▸ **To do**
Copy the material from the line with "Qtd (766, 982)" through the end of the material, swapping "Newsletter" for "Boletim Informativo" and leaving everything else unchanged. Give only those lines.

▸ **Working data**
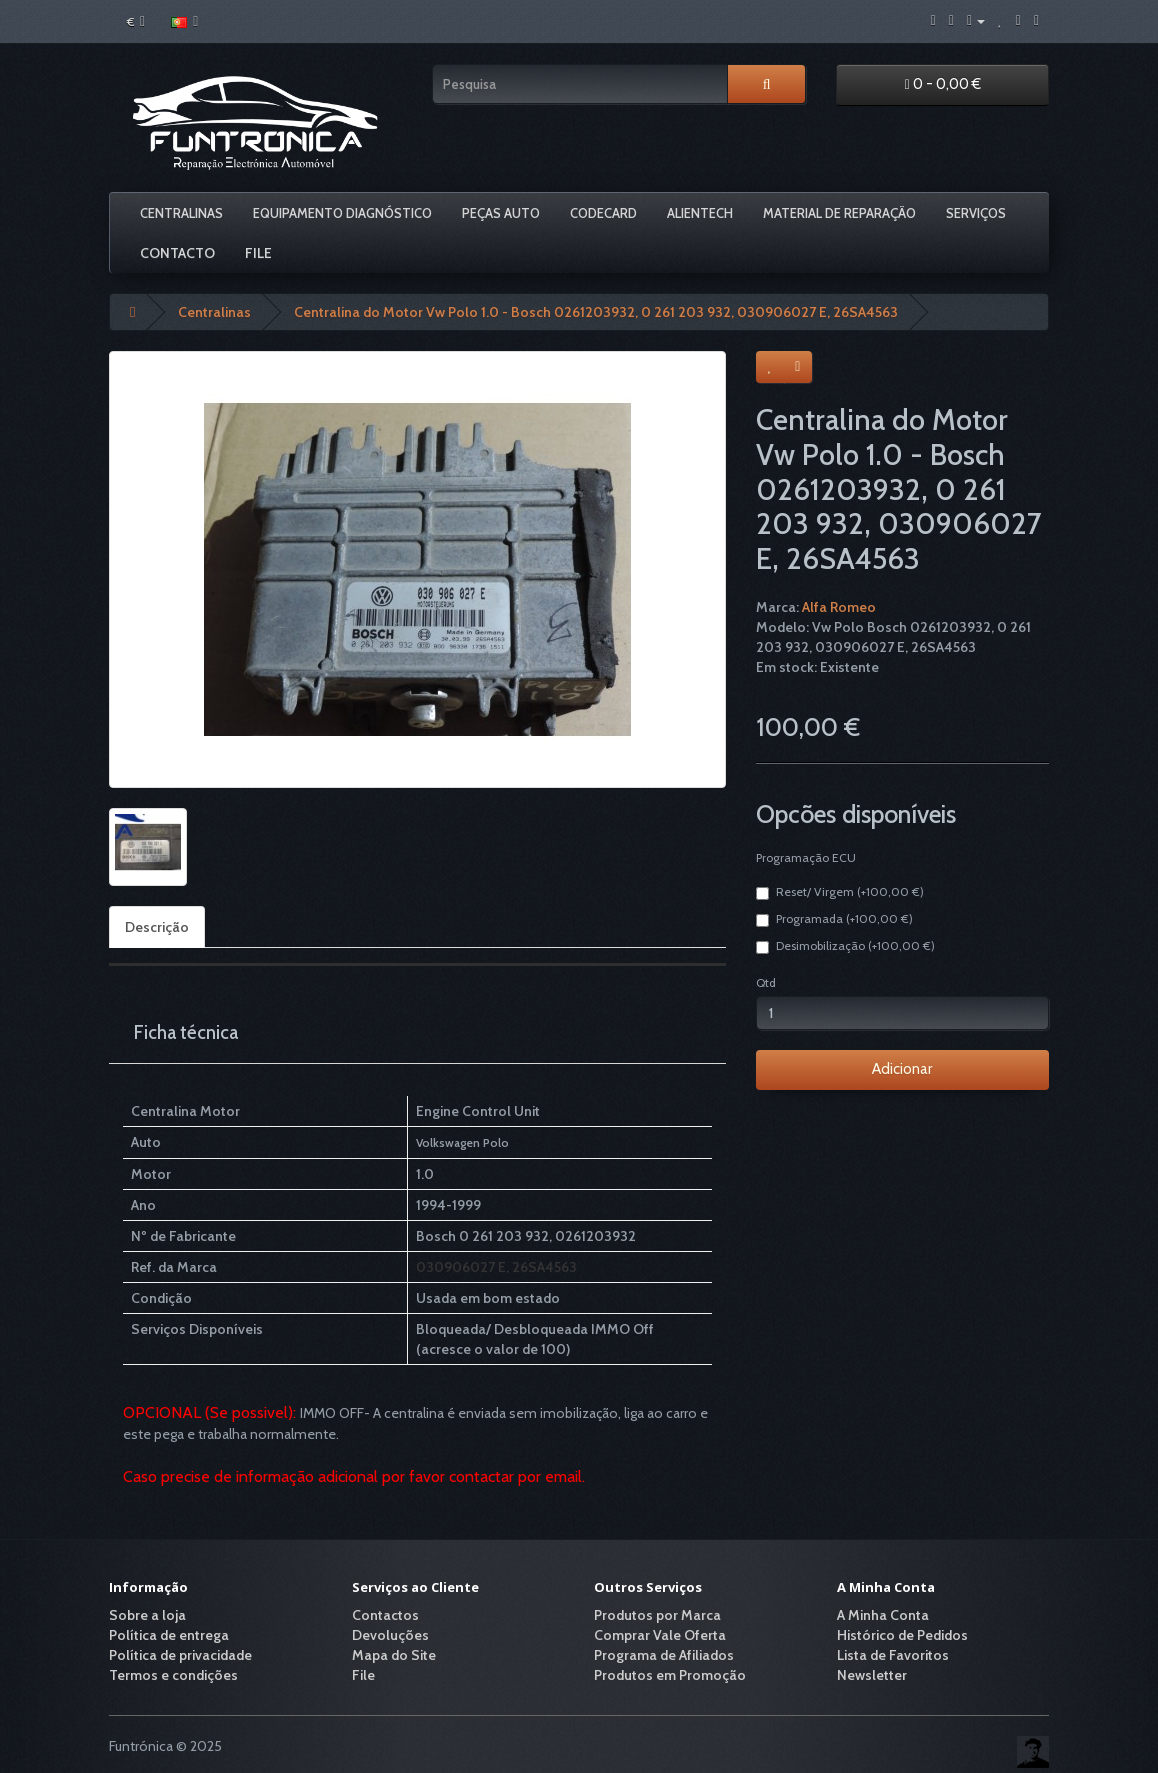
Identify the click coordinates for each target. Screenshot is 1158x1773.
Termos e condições (173, 1675)
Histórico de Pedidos (902, 1635)
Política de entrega (169, 1635)
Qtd (766, 982)
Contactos (385, 1615)
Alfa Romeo (839, 607)
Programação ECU (806, 857)
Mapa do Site (394, 1655)
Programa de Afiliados (664, 1655)
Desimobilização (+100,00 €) (845, 946)
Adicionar (902, 1069)
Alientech (700, 213)
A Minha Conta (883, 1615)
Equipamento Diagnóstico (342, 213)
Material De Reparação (839, 213)
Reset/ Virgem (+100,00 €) (840, 892)
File (258, 253)
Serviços (976, 213)
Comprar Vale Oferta (660, 1635)
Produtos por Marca (657, 1615)
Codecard (603, 213)
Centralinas (181, 213)
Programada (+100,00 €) (834, 919)
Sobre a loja (147, 1615)
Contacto (177, 253)
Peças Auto (501, 213)
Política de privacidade (180, 1655)
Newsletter (872, 1675)
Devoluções (390, 1635)
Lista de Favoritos (893, 1655)
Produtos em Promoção (670, 1675)
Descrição (157, 927)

▸ **Correct result**
Qtd (766, 982)
Contactos (385, 1615)
Alfa Romeo (839, 607)
Programação ECU (806, 857)
Mapa do Site (394, 1655)
Programa de Afiliados (664, 1655)
Desimobilização (+100,00 €) (845, 946)
Adicionar (902, 1069)
Alientech (700, 213)
A Minha Conta (883, 1615)
Equipamento Diagnóstico (342, 213)
Material De Reparação (839, 213)
Reset/ Virgem (+100,00 €) (840, 892)
File (258, 253)
Serviços (976, 213)
Comprar Vale Oferta (660, 1635)
Produtos por Marca (657, 1615)
Codecard (603, 213)
Centralinas (181, 213)
Programada (+100,00 €) (834, 919)
Sobre a loja (147, 1615)
Contacto (177, 253)
Peças Auto (501, 213)
Política de privacidade (180, 1655)
Boletim Informativo (872, 1675)
Devoluções (390, 1635)
Lista de Favoritos (893, 1655)
Produtos em Promoção (670, 1675)
Descrição (157, 927)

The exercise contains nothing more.